TOKYO (Reuters) - Hitachi Ltd <6501.T>, Japan's largest electronics maker, said on Tuesday that it is reviewing the structure of its nuclear power partnership with General Electric Co <GE.N>, as it seeks to win more deals globally.
A Hitachi spokesman did not rule out the possibility of Hitachi and GE changing their investments in their joint ventures as part of an overhaul of Hitachi's global sales network, but said nothing concrete had been discussed or decided.
The nuclear power business is one of the focus areas for Hitachi -- a sprawling conglomerate of 900 group firms -- as it steers itself toward growth again after four consecutive years of losses.
It competes with the likes of Japan's Toshiba <6502.T> and France's Areva <CEPFi.PA> in nuclear power.
The Nikkei business daily reported earlier that Hitachi is considering taking control of foreign sales of nuclear equipment. Hitachi currently leads Japan sales, while GE is in charge of other markets through their partnership.
"GE has its hands full with the U.S. and isn't able to cover Asia, the Middle East and Europe," Hitachi President Hiroaki Nakanishi was quoted as telling the Nikkei in an interview.
Nakanishi also told the paper that he thought the foreign operations were not working out as Hitachi had initially expected.
But J.P. Morgan analyst Yoshiharu Izumi questioned whether it would make much difference if Hitachi took charge of its overseas nuclear sales.

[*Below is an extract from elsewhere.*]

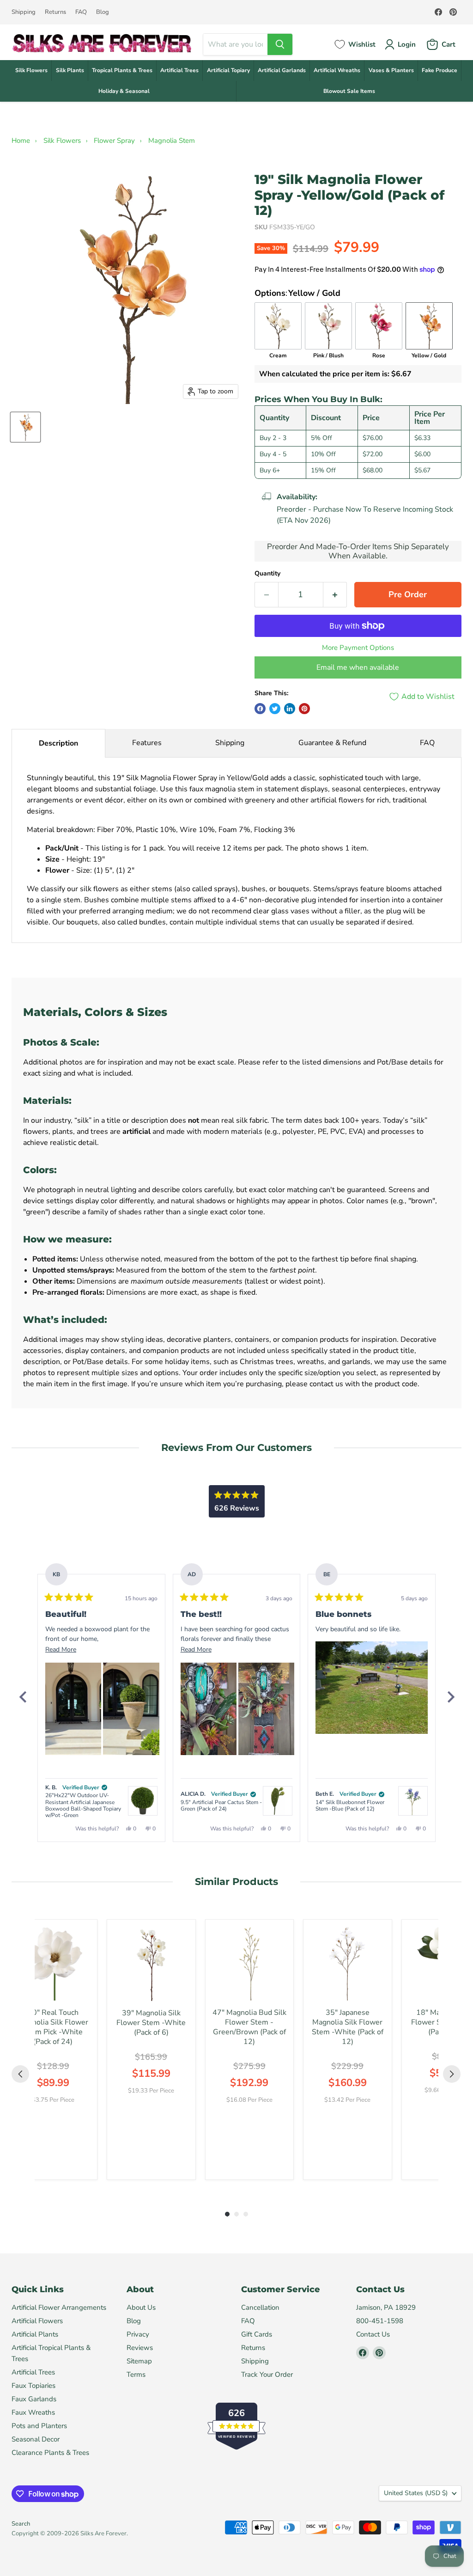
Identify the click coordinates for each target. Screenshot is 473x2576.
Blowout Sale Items (349, 91)
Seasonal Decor (36, 2439)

"GE and Hitachi make BWRs (boiling water reactors), and they don't do PWRs (pressurized water reactors), which is growing and which Toshiba, Westinghouse and Areva offer," Izumi said.
"The main markets for the BWR-type reactors are still the United States and Japan. So I don't think there will be much difference even if Hitachi takes control."
In the nuclear segment, it and GE joined forces in 2007 and set up joint ventures in Japan and the United States.
Hitachi owns 80 percent of the Japanese venture, while GE as a 60 percent stake in the American company, which caters to the United States and other overseas markets.
The Nikkei also said Hitachi will consider locating its headquarters for some business segments, including information technology and infrastructure, overseas. It has already moved the headquarters of its hard-disk-drive segment to the United States.
Separately, the Financial Times quoted Nakanishi as saying in an interview that Europe's debt problems were having an impact on business and that some contracts had been delayed and there may be cancellations.
But the Hitachi spokesman said that while some projects were experiencing some delays, the company was not expecting any cancellations or a big impact on overall earnings.
Hitachi shares were down 3.8 percent at 358 yen in midafternoon, underperforming a 0.7 percent fall in the benchmark Nikkei average <.N225>.